Qualified Charitable Distributions (QCDs) are distributions made directly from your Individual Retirement Account (IRA) to a qualified non-profit organization. Making a donation through a QCD at the right time can not only benefit a charity you feel passionate about, but can also help reduce the income tax impact caused when you begin taking Required Minimum Distributions (RMDs) from your retirement account.
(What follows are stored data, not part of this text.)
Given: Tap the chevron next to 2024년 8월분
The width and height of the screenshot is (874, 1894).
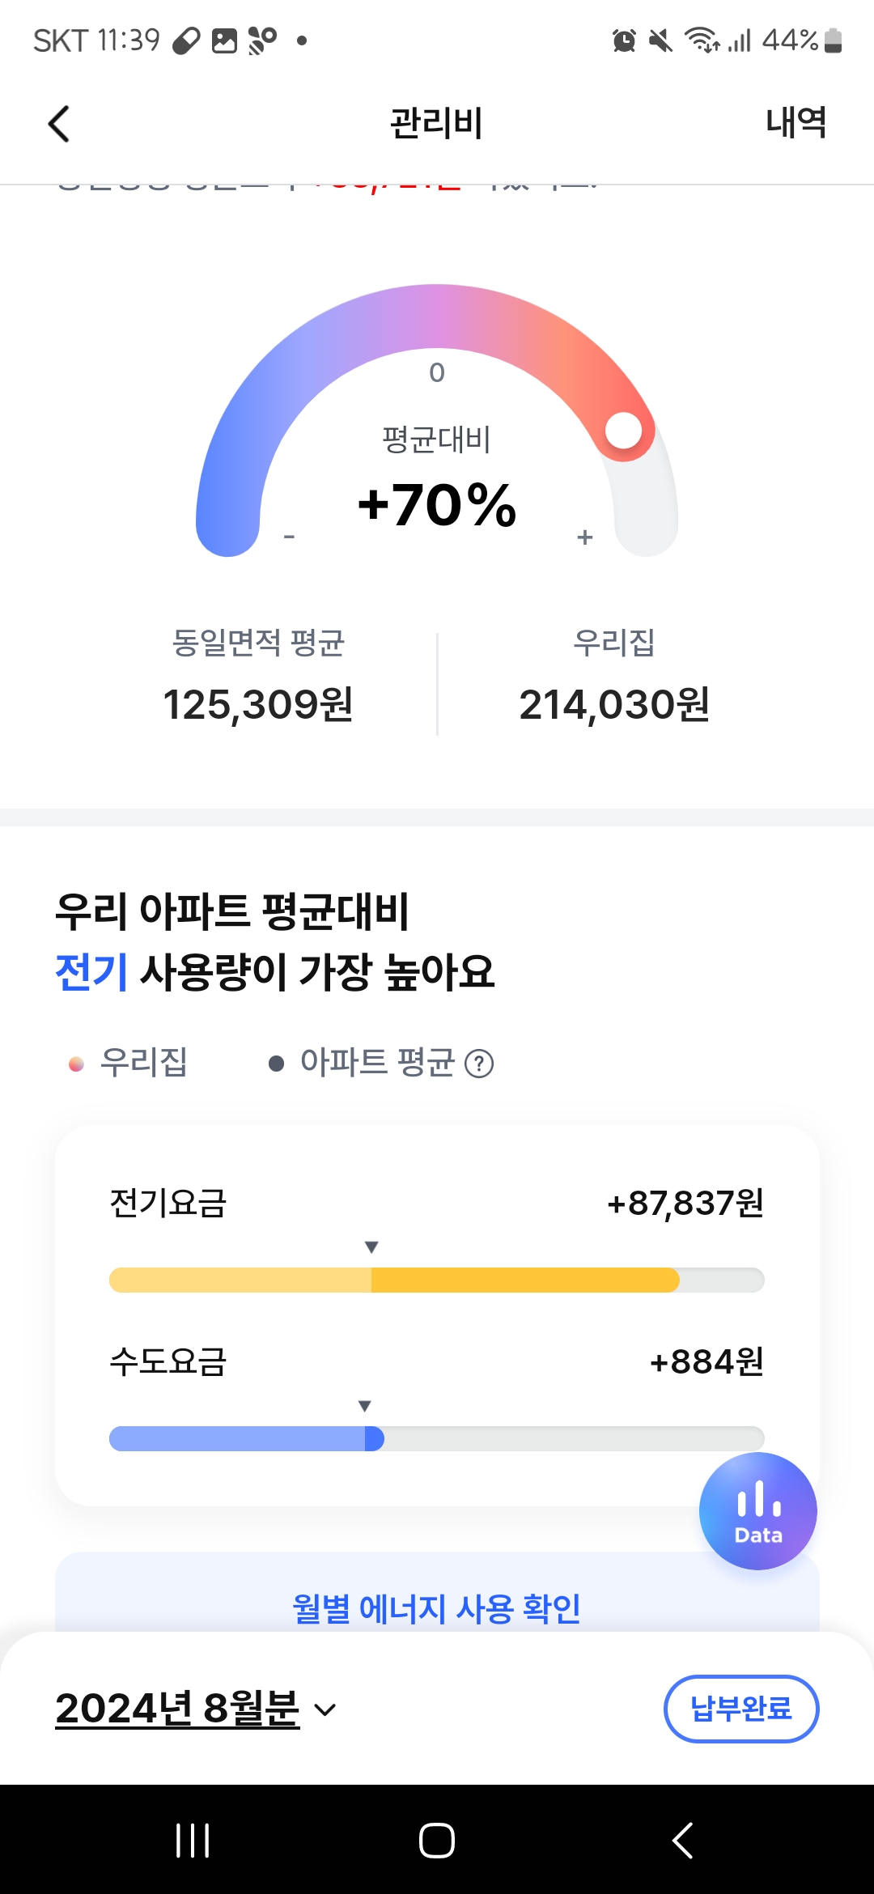Looking at the screenshot, I should [325, 1710].
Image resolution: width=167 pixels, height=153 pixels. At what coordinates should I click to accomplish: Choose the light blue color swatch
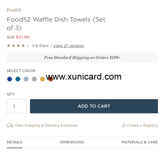point(26,79)
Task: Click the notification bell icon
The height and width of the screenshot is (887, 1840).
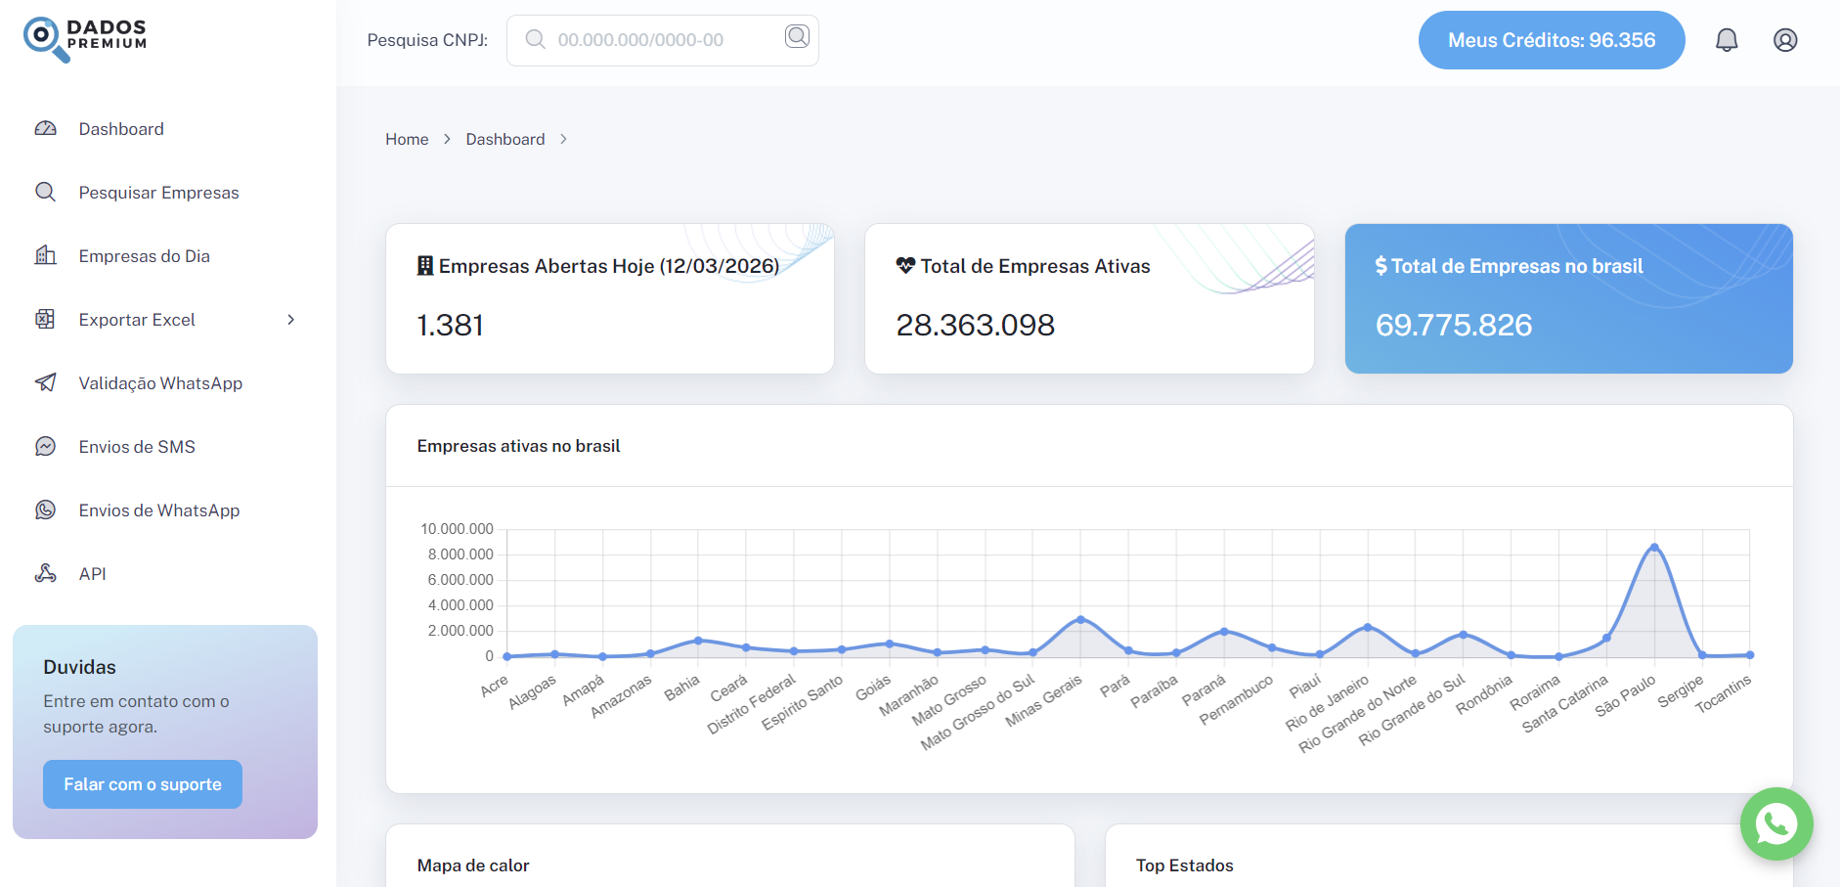Action: [x=1727, y=40]
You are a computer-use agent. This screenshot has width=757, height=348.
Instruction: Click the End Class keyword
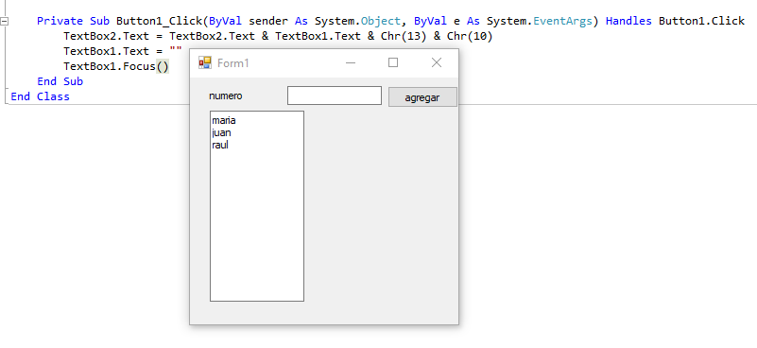(40, 96)
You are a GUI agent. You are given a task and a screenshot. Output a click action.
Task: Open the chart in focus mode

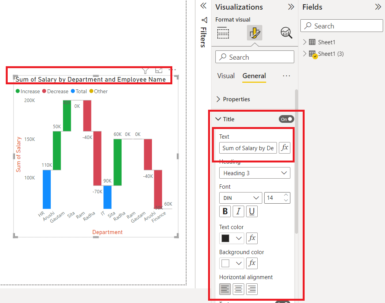(x=159, y=70)
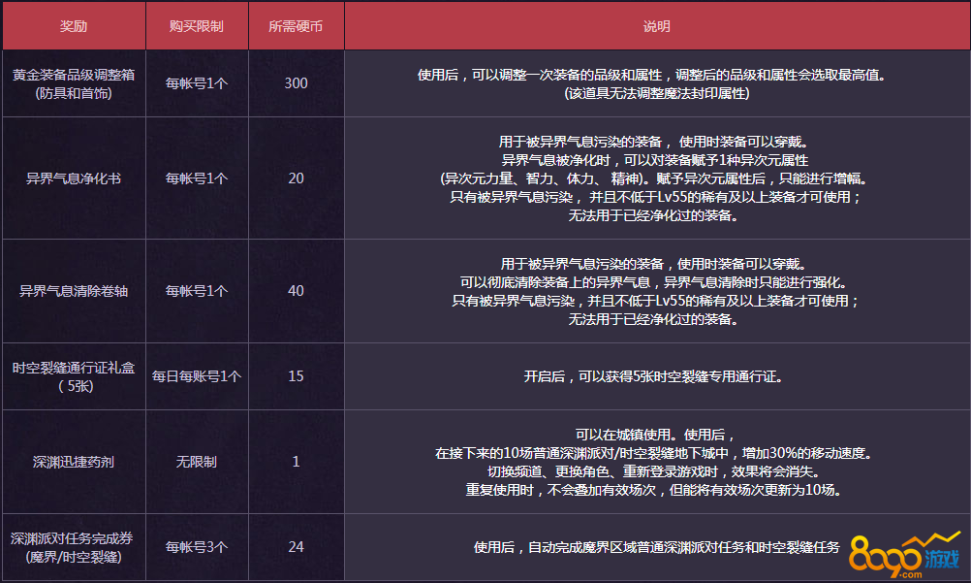This screenshot has height=583, width=971.
Task: Click the 300 coin cost cell
Action: tap(296, 83)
In basic terms, a QCD is a tax-free donation made to a qualifying non-profit of your choice. The upper limit of the donation is $100,000 for each individual and the donor must be 70 ½ or older. In other words, even though the withdrawal from an IRA would ordinarily be taxable income, because the donation is going directly to a charitable organization, the entire amount passes to the charity tax-free.
QCDs as a Tax Benefit
Contrary to what some may believe, if you have reached age 72 (the current age that one must begin taking RMDs from a traditional IRA), a Qualified Charitable Distribution counts toward your yearly Required Minimum Distribution. Therefore, if your RMD is $50,000 for the year and you make a QCD transfer from your IRA during that year, you have both satisfied your RMD and made a $50,000 tax-free transfer to charity.
That said, the QCD tax strategy may not be suitable for everyone with an IRA. We recommend only taking advantage of QCDs to reduce taxes under the following criteria:
- You are charitably inclined.
- You have spoken to your financial advisor, accountant, and/or estate planning attorney ahead of time.
- You have other sources of income or enough savings to sustain yourself and your family other than the RMD.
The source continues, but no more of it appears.